The patients were evaluated clinically by a dermatologist (G.T.) and a plastic surgeon (G.B.Y., D.A.) before and after cessation of treatment. The response to treatment was determined according to the RECIST guidelines30. Biopsy samples were taken for histological study and to molecularly quantify the expression of the different Hh pathway genes at both time points. The findings were compared from before to after treatment, between complete and partial responders, by tumour site and with samples of localised BCC taken from patients prior to tumour excision.

Molecular analysis procedure

Biopsy samples were fixed in formalin and embedded in paraffin, and 8–10 µl of mRNA were extracted at a concentration of 100–150 ng/µl using the RNeasy FFPE Kit (QIAGEN, Germany). The molecular analysis was performed by an external company using the NanoString nCounter system (Agentek Ltd., Israel) which directly quantifies gene expression with high precision and sensitivity. The system is capable of counting hundreds of unique mRNA transcripts in a single reaction without the need for reverse transcription or amplification31. For the present study, the expression levels of 40 genes in the Hh pathway were analysed in each sample from the patients and controls.
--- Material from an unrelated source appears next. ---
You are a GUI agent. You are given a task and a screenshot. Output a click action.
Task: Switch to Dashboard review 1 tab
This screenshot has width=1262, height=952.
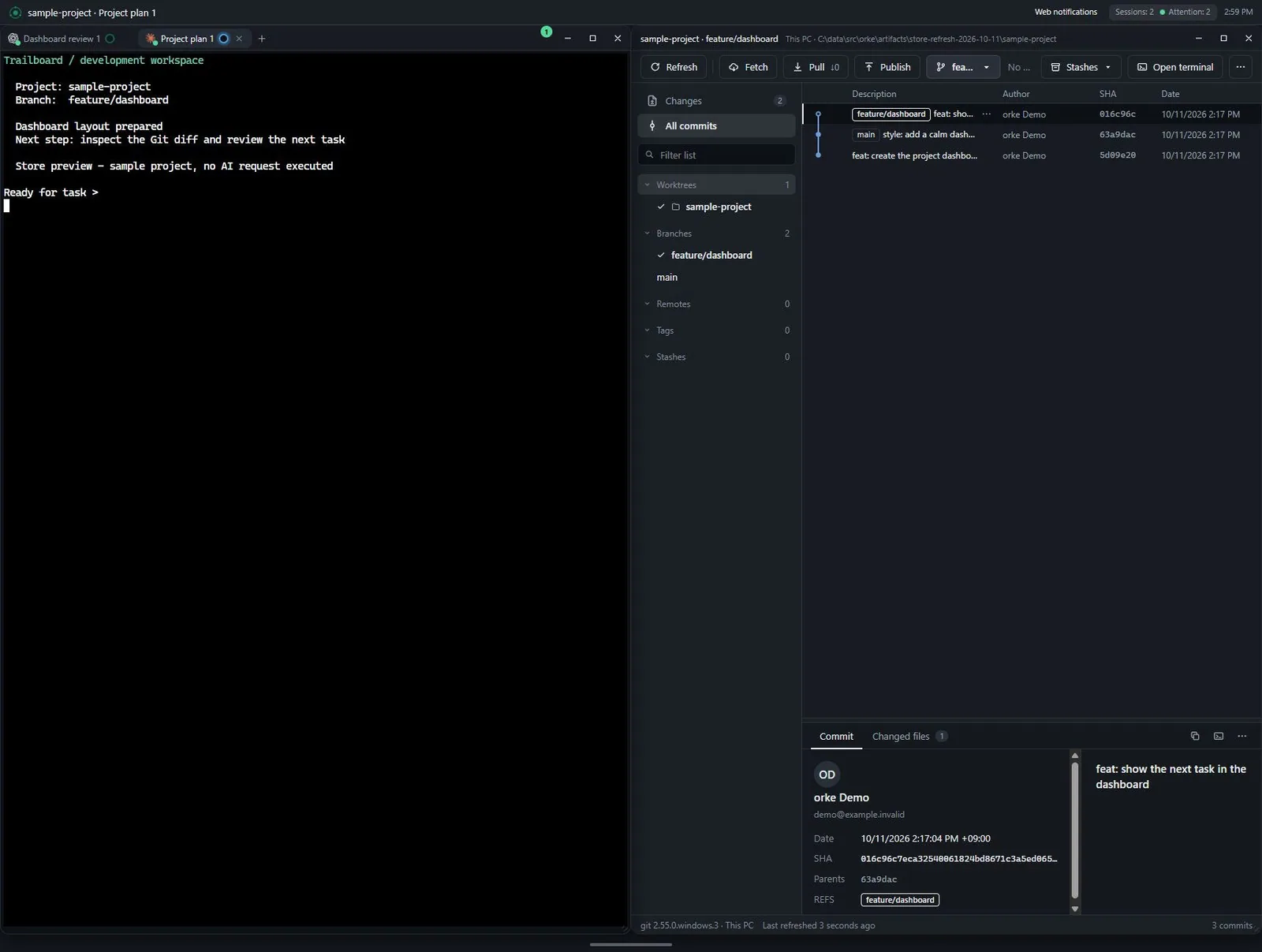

Tissue processing for immunohistochemistry

Four samples of BCC and one sample of normal skin were fixed in 4% paraformaldehyde, processed routinely and embedded in paraffin. Formalin fixed paraffin-embedded sample sections (3 μm) were mounted on superfrost slides. Hematoxylin and eosin staining was used for histological evaluation under light microscope. Sequential sections were used for GAS-1 staining.

GAS1 immunohistochemistry

The immunostains were performed on an automated stainer (Benchmark Ultra; Ventana Systems, Phoenix, AZ). Primary antibody incubation time was 28 minutes after antigen retrieval in a Tris based buffer (20 minutes at 95–100 °C). Polyclonal rabbit anti-human GAS1 antibody (17903–1-AP, Proteintech) (diluted 1:50) was used. The detection reaction used the ultraVIEW DAB detection kit (760–500 Ventana Systems, Phoenix, AZ), according to manufacturer-recommended protocol. Hematoxylin counterstain was used for color development.

Statistical analysis

Data for continuous variables are presented as mean and standard deviation and for nominal parameters as number. Unpaired Student’s t-test was used to compare gene expression levels in laBCC samples before and after treatment, between complete and partial response, with the localised BCC and between sites of localised BCC. A P value of < 0.05 was considered significant. All statistical analyses were performed using SPSS for Windows (SPSS, Inc. Chicago, IL, USA).